For the most part, the majority of countries around the world allow retail Forex trading by individuals if they work with a regulated broker. There are a handful of countries that ban or severely restrict Forex trading due to its speculative nature, as well as due to religious beliefs.

Countries That Allow Forex Trading

If you live in the following countries, then you are in luck because you can get into Forex trading without too many restrictions:

  • Australia
  • Bulgaria
  • Canada
  • Cyprus
  • Germany
  • Indonesia
  • Italy
  • Malta
  • Romania
  • Switzerland
  • United Kingdom
  • United States

Aside from these countries, you can also do Forex trading in most South, Central American and Central and Eastern European nations.


If you live in these countries, does it mean that you are free to do anything you want?
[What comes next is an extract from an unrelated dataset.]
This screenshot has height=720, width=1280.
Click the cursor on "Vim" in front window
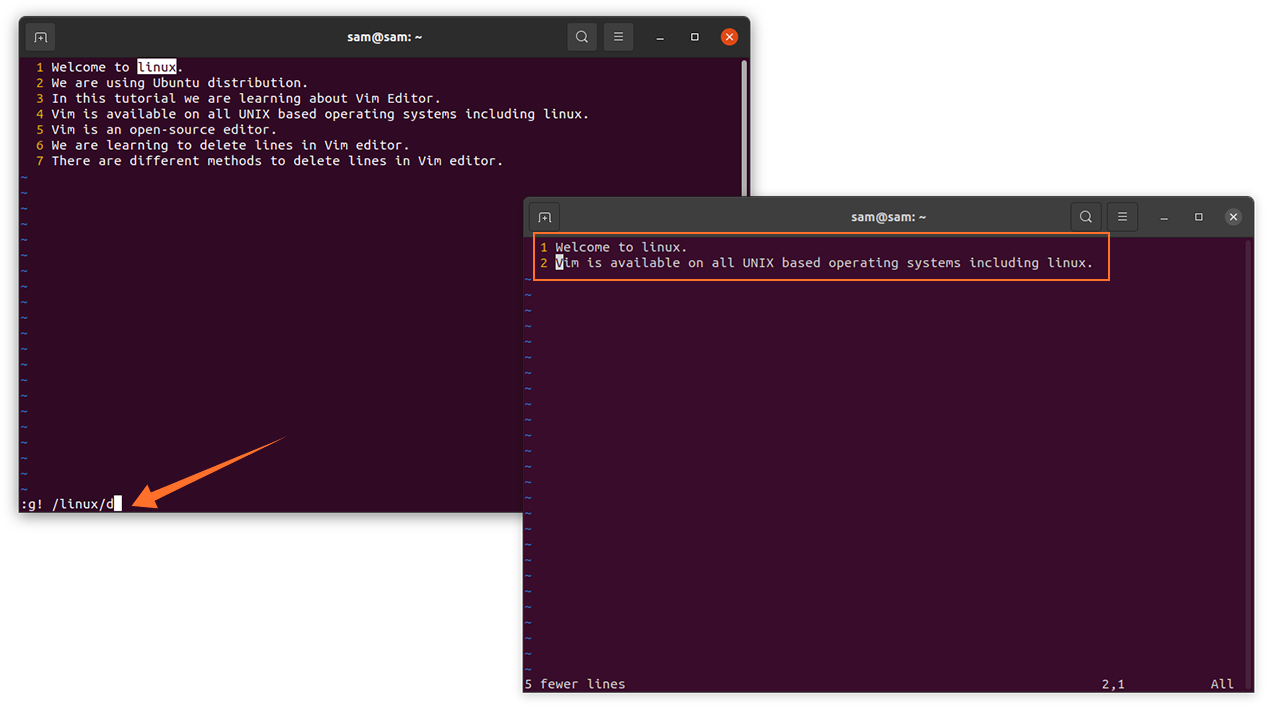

Not really. For example, the United States does impose some rules on Forex trading participants.

According to Investopedia, these regulations will help protect you from any untoward incidents such as a brokerage suddenly closing down and running away with your money. Or intermediaries feel the temptation to charge exorbitant fees, or get into scams and other financial irregularities.

There are several regulators working together, as well. The National Futures Association, for one, upholds the integrity of Forex and other derivatives markets. It is the one in charge of providing licenses to brokers and of setting and enforcing capital requirements, fighting fraud, or ensuring compliance with reporting and record-keeping requirements.

Also, there are several rules in place. For instance, only individuals with less than $10 million in assets, as well as small businesses, have protection by regulated Forex brokerage accounts. You are required to deposit two percent of the value of your Forex transactions for major currencies. That leverage can go up to five percent for minor currencies.

There are other rules for those who work with US-based brokerages. The thing is that regulations like these differ by country. Some countries allow brokerages to offer higher leverage and lower brokerage charges. If you’re using a non-US brokerage, it will help if you familiarize yourself with the regulations in that jurisdiction before taking the plunge.

The Forex brokerage regulators in some countries include:

  • Australian Securities and Investments Commission (Australia)
  • Cyprus Securities and Exchange Commission (Cyprus)
  • Federal Financial Markets Service (Russia)
  • Financial Sector Conduct Authority (South Africa)
  • Financial Services Authority (United Kingdom)
  • Swiss Federal Banking Commission (Switzerland)

Countries That Restrict Forex Trading

In some countries, it is legal to engage in Forex trading, but there are some restrictions imposed by a central authority. Some of these countries include:

  • China
  • Egypt
  • Israel
  • Nigeria
  • Russia
  • South Africa
  • Ukraine

According to this article, some restrictions in certain countries include:

  • In China, it is legal to trade currencies, but you cannot open an account with a foreign broker. You will need to work with a locally based broker in order to get into Forex trading in the country.
  • In India, you can only trade via registered exchanges, and you cannot finalize spot transactions. Traders are also limited to exchanging currencies with the Indian rupee. For instance, you cannot trade American dollars with euros.
  • For those trading in South Korea, you cannot open a trading account with foreign brokers, and there is a cap on the maximum leverage that you can use.
  • Meanwhile, the Turkish government has made it illegal for you to work with non-regulated foreign brokers.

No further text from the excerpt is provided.